QUOTED TEXT -
- - - - -

C++ Get String between two delimiter String - c++

Is there any inbuilt function available two get string between two delimiter string in C/C++?
My input look like
_STARTDELIMITER_0_192.168.1.18_STOPDELIMITER_
And my output should be
_0_192.168.1.18_
Thanks in advance...

You can do as:
string str = "STARTDELIMITER_0_192.168.1.18_STOPDELIMITER";
unsigned first = str.find(STARTDELIMITER);
unsigned last = str.find(STOPDELIMITER);
string strNew = str.substr (first,last-first);
Considering your STOPDELIMITER delimiter will occur only once at the end.
EDIT:
As delimiter can occur multiple times, change your statement for finding STOPDELIMITER to:
unsigned last = str.find_last_of(STOPDELIMITER);
This will get you text between the first STARTDELIMITER and LAST STOPDELIMITER despite of them being repeated multiple times.

I have no idea how the top answer received so many votes that it did when the question clearly asks how to get a string between two delimiter strings, and not a pair of characters.
If you would like to do so you need to account for the length of the string delimiter, since it will not be just a single character.
Case 1: Both delimiters are unique:
Given a string _STARTDELIMITER_0_192.168.1.18_STOPDELIMITER_ that you want to extract _0_192.168.1.18_ from, you could modify the top answer like so to get the desired effect. This is the simplest solution without introducing extra dependencies (e.g Boost):
#include <iostream>
#include <string>
std::string get_str_between_two_str(const std::string &s,
const std::string &start_delim,
const std::string &stop_delim)

- - - - -

GIVEN INFORMATION -
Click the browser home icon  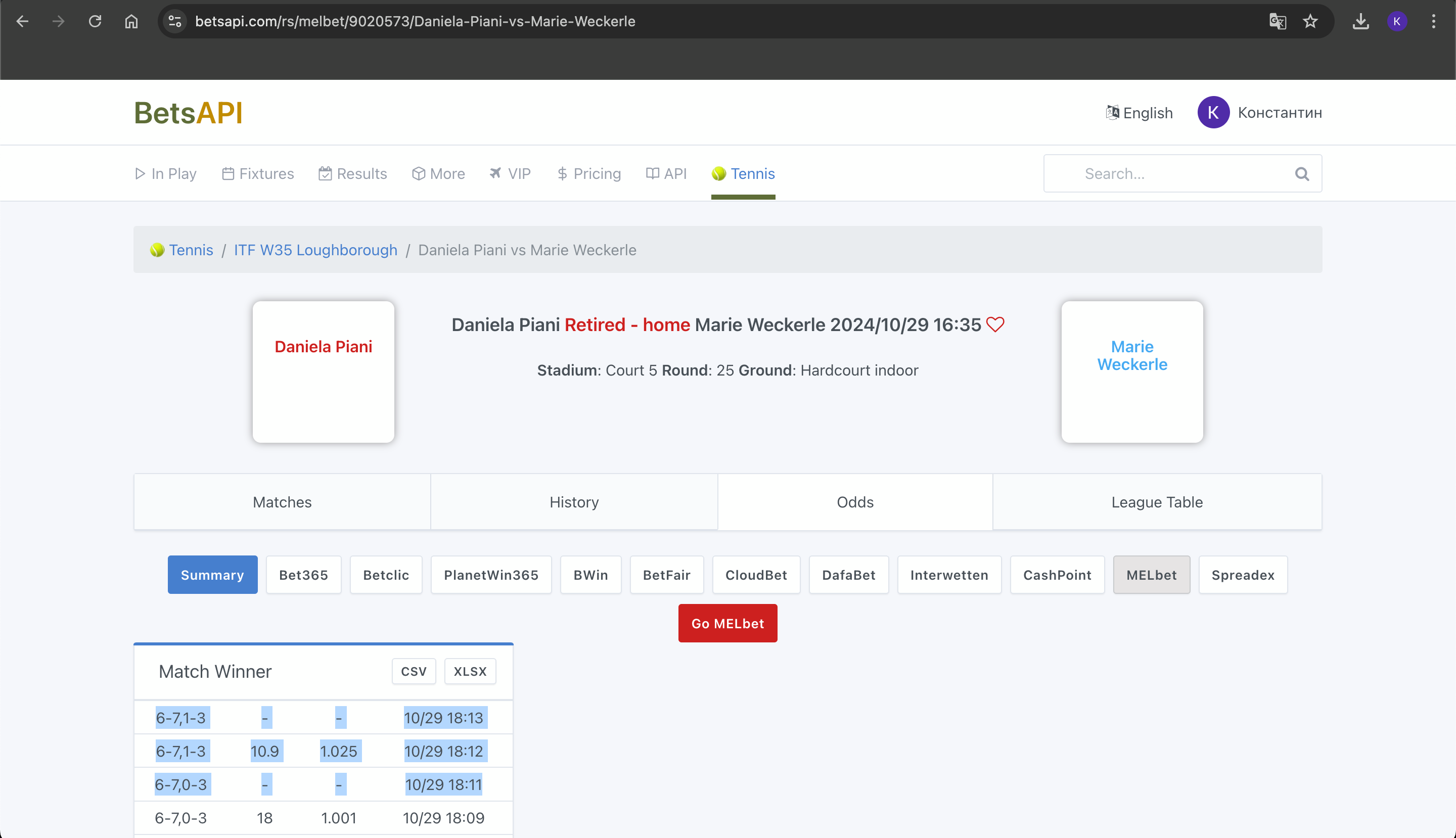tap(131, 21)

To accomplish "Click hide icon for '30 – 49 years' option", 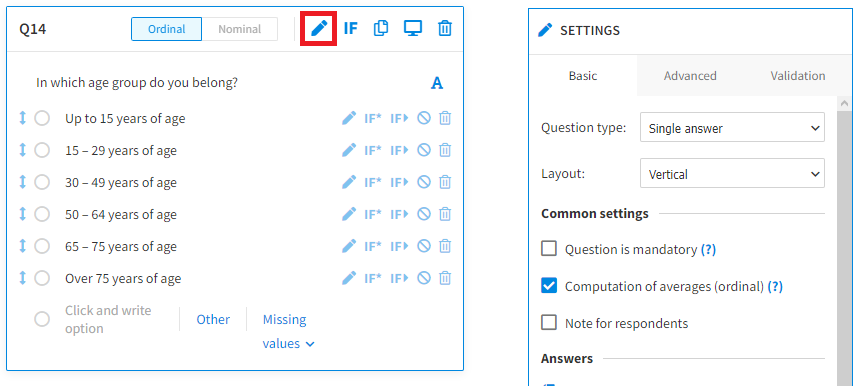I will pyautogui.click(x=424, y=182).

- - - - -

GOALS -
• a. Answer these questions on the C++ delimiter thread, one line each:
(i) What output does the person asking want from the input _STARTDELIMITER_0_192.168.1.18_STOPDELIMITER_?
(ii) Which function does the EDIT recommend for finding STOPDELIMITER when the delimiter can occur multiple times?
(iii) Which library is given as an example of an extra dependency that the Case 1 solution avoids?
• b. Continue the C++ delimiter thread from the last line shown.
The material is separate from the C++ thread about extracting a string between two delimiters.

RESPONSE LIST -
• a.
(i) _0_192.168.1.18_
(ii) find_last_of
(iii) Boost

• b.
{
unsigned first_delim_pos = s.find(start_delim);
unsigned end_pos_of_first_delim = first_delim_pos + start_delim.length();
unsigned last_delim_pos = s.find(stop_delim);
return s.substr(end_pos_of_first_delim,
last_delim_pos - end_pos_of_first_delim);
}
int main() {
// Want to extract _0_192.168.1.18_
std::string s = "_STARTDELIMITER_0_192.168.1.18_STOPDELIMITER_";
std::string s2 = "ABC123_STARTDELIMITER_0_192.168.1.18_STOPDELIMITER_XYZ345";
std::string start_delim = "_STARTDELIMITER";
std::string stop_delim = "STOPDELIMITER_";
std::cout << get_str_between_two_str(s, start_delim, stop_delim) << std::endl;
std::cout << get_str_between_two_str(s2, start_delim, stop_delim) << std::endl;
return 0;
}
Will print _0_192.168.1.18_ twice.
It is necessary to add the position of the first delimiter in the second argument to std::string::substr as last - (first + start_delim.length()) to ensure that the it would still extract the desired inner string correctly in the event that the start delimiter is not located at the very beginning of the string, as demonstrated in the second case above.
See the demo.
Case 2: Unique first delimiter, non-unique second delimiter:
Say you want to get a string between a unique delimiter and the first non unique delimiter encountered after the first delimiter. You could modify the above function get_str_between_two_str to use find_first_of instead to get the desired effect:
std::string get_str_between_two_str(const std::string &s,
const std::string &start_delim,
const std::string &stop_delim)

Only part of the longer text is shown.